At least six residential buildings in the city's Rainawari locality have developed cracks and suffered damage due to suspected land subsidence, prompting the administration to vacate the homes and form an expert committee to ascertain the details and suggest remedial measures, officials said on Wednesday.
Some homes in the Khwajapora Surteng area of Rainawari started to develop cracks on June 17, that became wider over the next few days, the officials said.
The locals believe the homes began to develop cracks after some portions of the land began to sink.
"The cracks widened with each passing day. We approached the administration, which asked us to vacate the houses," local resident Manzoor Ahmed said.
The situation has sparked panic among the locals.
Deputy Commissioner (Srinagar) Bilal Mohi-Ud-Din Bhat, who is also chairman of the District Disaster Management Authority, has formed an expert committee to ascertain the details and suggest remedial measures, the officials said.
The nine-member committee is headed by Additional Deputy Commissioner (Srinagar) Syed Ahmad Kataria and includes Ghulam Jeelani, a professor of Earth Sciences at the University of Kashmir, they said.
The committee has been asked to submit its findings within a week and suggest measures for preventing environmental damage, covering other allied and incidental issues of land subsidence in the area, they added.
The area was hit by land subsidence in 1999-2000, after which a case study was done by a team of experts led by Bikram Singh Bali from the Department of Earth Sciences at the University of Kashmir.
The study used ground penetrating radar and found that the surface change phenomena was due to extensive underground mining related to the pottery industry, which had a hundred-year history in the area at that time.
It said the area witnessed land subsidence for the past several decades and, in the process, most structures suffered extensive damage.
"Major sub-surface observations made were underground cavities, room and pillar mining structures and voids.
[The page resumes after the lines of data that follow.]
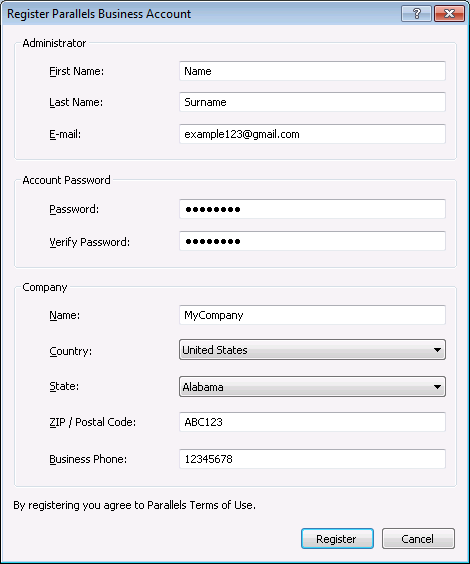The width and height of the screenshot is (470, 564).
Task: Click the Business Phone input field
Action: [x=312, y=459]
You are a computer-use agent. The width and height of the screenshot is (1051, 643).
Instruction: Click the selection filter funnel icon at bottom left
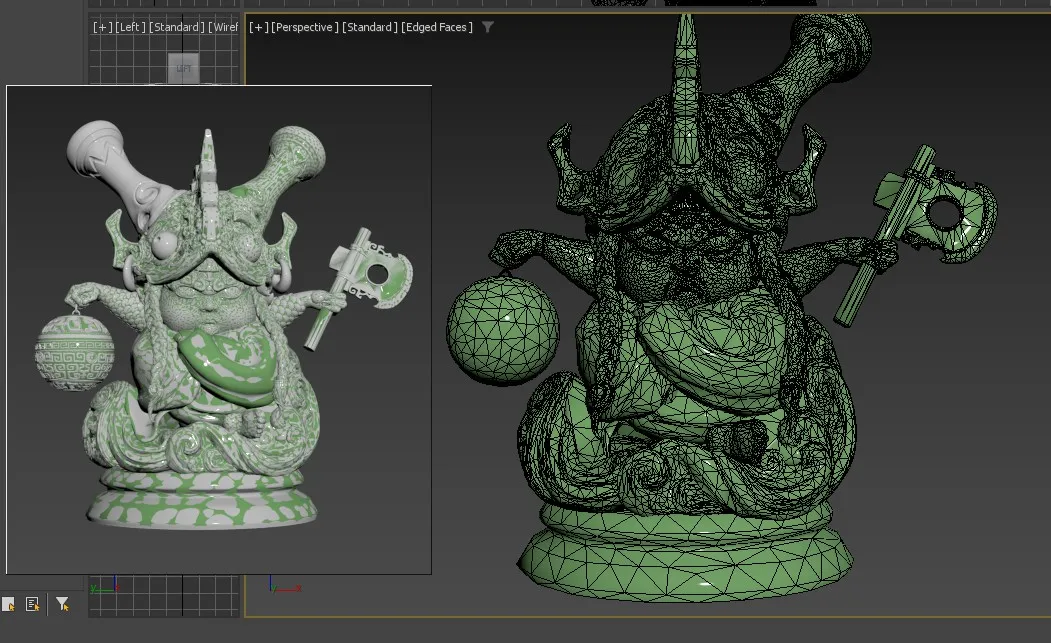[x=62, y=604]
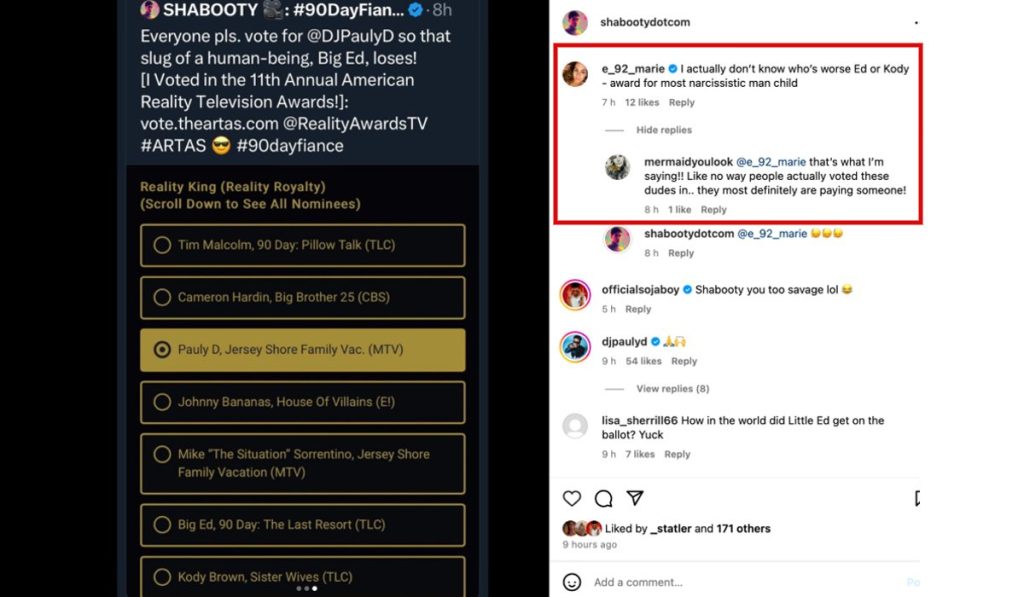Screen dimensions: 1024x597
Task: Select Cameron Hardin radio option
Action: pyautogui.click(x=162, y=297)
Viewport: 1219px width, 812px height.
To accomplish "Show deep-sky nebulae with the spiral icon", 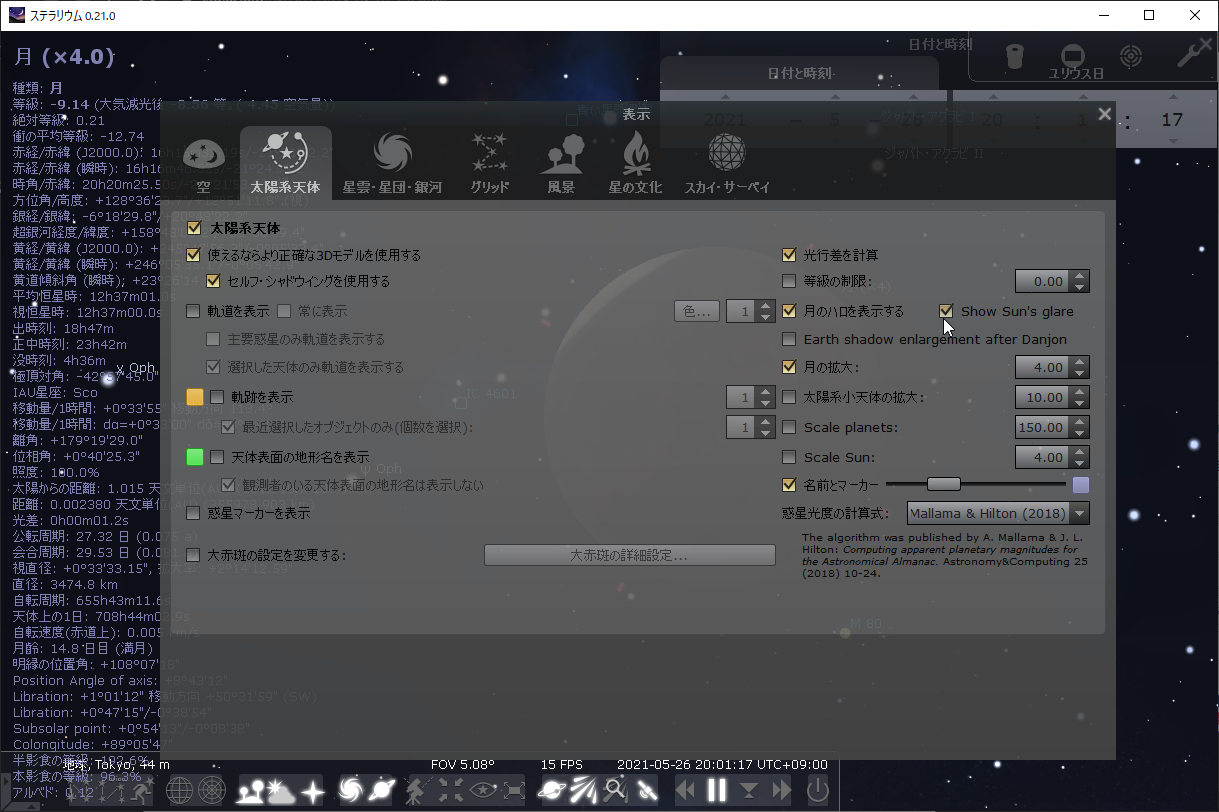I will tap(352, 790).
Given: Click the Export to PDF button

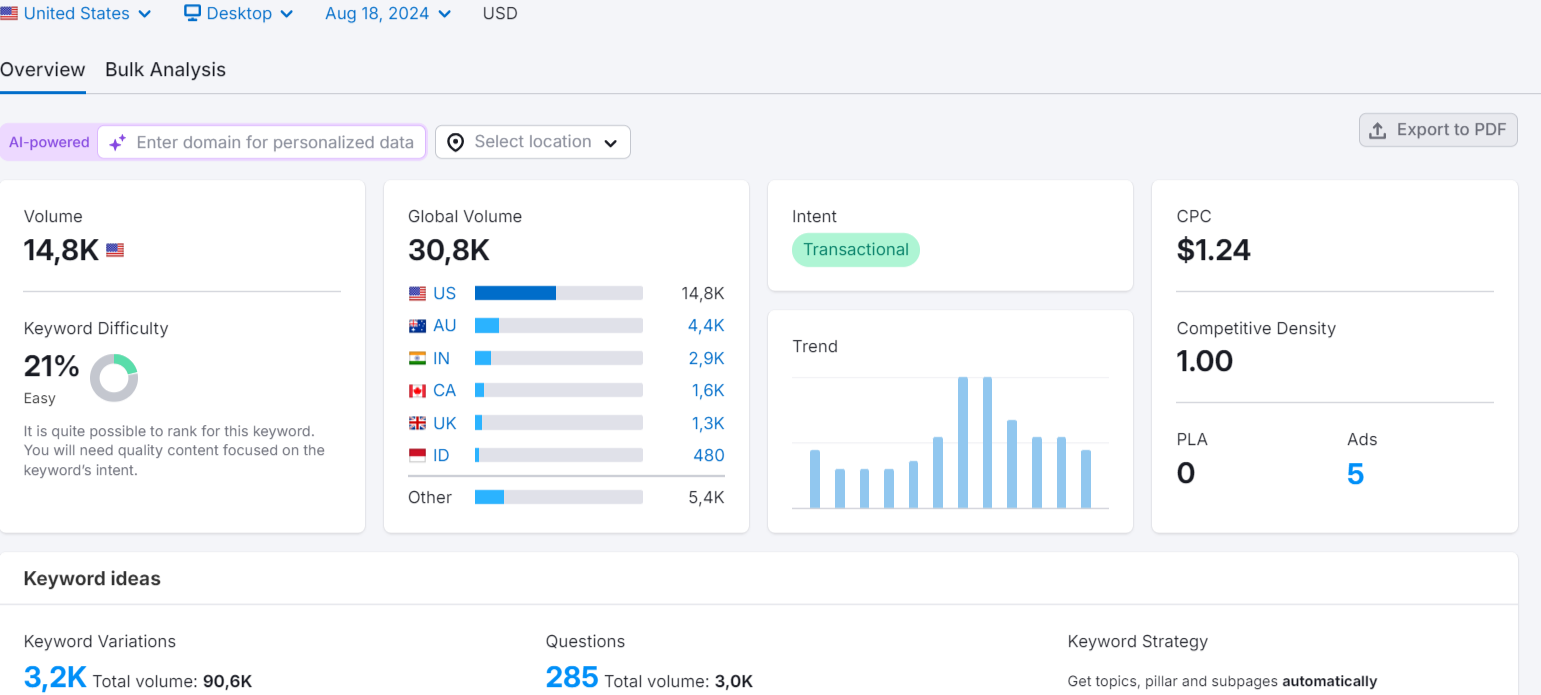Looking at the screenshot, I should pos(1438,130).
In addition to the sub-surface structures caused by the mining in the historical past, the surface deformations were observed in the form of cracks developed in the construction," the study had said.
Jammu and Kashmir has witnessed land subsidence incidents in the recent past as well.
In April, 74 families were forced to leave their homes in Pernote village of Ramban district due to land sinking.
Two months before that, more than a dozen residential buildings and a mosque in the Garsu village of Doda district developed cracks.
In July 2023, cracks were seen on the riverside road in Batengo of Anantnag district.
In April of that year, cracks were observed on the Tingshore hill in the Halmatpora area of Kupwara. The cracks, which damaged several tin sheds, were followed by land subsidence, raising fears of a hill collapse.
The cause of the land subsidence could be natural factors such as groundwater dissolution and earthquakes, as well as human activities such as groundwater extraction, mining and urban development, which lead to compaction and subsidence of the ground, experts say.